*Exercise aim*:
Search the data below for the string "give" and copy all lines where it shows up.

*Available data*:

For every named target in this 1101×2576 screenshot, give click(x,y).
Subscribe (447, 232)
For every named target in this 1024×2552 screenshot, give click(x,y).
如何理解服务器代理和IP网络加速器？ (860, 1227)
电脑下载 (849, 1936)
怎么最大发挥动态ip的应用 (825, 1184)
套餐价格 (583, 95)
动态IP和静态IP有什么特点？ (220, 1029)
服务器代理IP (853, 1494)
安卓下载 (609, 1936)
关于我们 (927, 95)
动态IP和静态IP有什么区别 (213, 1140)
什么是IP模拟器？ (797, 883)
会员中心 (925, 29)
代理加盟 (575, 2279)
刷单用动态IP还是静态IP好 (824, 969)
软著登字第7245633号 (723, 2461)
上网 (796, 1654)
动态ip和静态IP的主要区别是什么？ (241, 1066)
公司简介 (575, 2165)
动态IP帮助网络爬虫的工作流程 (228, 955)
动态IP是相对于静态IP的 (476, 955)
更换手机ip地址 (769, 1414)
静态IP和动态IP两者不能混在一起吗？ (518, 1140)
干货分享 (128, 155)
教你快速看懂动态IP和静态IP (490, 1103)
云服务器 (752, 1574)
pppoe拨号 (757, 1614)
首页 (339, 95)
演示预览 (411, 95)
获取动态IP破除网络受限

*Reply to the exercise*:
For every named target in this 1101×2576 screenshot, give click(x,y).
For every named target in this 1024×2552 screenshot, give click(x,y).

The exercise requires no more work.